*Description of the task*
Only the lines below starting at the one containing "Where should I click to: Go" and ending at the one containing "You are a computer-use agent. The" belong in the answer, each copied exactly.

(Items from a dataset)

=== Section Start ===

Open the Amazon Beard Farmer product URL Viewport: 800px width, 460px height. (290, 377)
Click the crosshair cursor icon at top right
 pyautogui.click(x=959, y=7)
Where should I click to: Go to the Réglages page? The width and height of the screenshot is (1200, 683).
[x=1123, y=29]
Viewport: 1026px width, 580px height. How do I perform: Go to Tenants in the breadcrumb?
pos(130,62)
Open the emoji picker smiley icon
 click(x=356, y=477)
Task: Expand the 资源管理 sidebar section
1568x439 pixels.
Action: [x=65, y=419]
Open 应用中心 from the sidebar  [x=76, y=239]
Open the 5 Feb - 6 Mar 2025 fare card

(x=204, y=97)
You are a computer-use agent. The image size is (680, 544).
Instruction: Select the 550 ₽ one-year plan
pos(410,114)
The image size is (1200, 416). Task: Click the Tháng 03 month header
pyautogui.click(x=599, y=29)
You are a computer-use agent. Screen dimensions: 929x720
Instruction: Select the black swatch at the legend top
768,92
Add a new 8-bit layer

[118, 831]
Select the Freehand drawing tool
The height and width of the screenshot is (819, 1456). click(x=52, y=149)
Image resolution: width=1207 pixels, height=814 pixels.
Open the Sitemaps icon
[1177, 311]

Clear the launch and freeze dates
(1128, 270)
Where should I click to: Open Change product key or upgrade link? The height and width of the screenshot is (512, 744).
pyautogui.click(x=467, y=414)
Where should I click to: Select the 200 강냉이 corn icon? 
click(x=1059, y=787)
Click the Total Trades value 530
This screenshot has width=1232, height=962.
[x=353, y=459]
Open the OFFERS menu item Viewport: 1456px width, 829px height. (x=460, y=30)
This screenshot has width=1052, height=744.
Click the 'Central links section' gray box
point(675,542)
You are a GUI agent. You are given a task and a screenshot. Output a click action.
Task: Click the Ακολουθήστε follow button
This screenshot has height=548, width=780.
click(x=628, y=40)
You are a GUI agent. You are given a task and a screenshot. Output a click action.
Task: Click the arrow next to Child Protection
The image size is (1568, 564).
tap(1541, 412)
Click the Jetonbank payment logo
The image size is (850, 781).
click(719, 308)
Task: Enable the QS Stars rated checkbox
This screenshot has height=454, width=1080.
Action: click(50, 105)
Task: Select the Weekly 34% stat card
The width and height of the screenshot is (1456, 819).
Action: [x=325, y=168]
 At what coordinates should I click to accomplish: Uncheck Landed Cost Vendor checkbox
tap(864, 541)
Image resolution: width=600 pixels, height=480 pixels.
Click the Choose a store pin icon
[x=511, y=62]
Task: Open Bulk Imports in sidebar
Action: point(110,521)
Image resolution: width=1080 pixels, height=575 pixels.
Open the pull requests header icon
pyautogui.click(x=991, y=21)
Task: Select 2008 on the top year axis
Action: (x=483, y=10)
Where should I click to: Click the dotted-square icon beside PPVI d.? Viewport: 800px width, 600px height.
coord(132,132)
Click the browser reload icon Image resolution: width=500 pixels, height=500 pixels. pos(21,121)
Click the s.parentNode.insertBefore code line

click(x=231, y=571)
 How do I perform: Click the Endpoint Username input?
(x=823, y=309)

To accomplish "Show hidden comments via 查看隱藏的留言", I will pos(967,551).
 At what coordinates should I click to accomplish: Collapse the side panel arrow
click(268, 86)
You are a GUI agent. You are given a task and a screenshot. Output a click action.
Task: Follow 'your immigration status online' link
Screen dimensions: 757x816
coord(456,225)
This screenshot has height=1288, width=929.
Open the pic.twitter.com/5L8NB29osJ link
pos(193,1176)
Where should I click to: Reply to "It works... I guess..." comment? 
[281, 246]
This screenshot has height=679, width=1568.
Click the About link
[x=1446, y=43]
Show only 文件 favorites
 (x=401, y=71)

=== Section End ===

*Output of the exercise*
Where should I click to: Go to the Réglages page? The width and height of the screenshot is (1200, 683).
[x=1123, y=29]
Viewport: 1026px width, 580px height. How do I perform: Go to Tenants in the breadcrumb?
pos(130,62)
Open the emoji picker smiley icon
 click(x=356, y=477)
Task: Expand the 资源管理 sidebar section
1568x439 pixels.
Action: [x=65, y=419]
Open 应用中心 from the sidebar  [x=76, y=239]
Open the 5 Feb - 6 Mar 2025 fare card

(x=204, y=97)
You are a computer-use agent. The image size is (680, 544).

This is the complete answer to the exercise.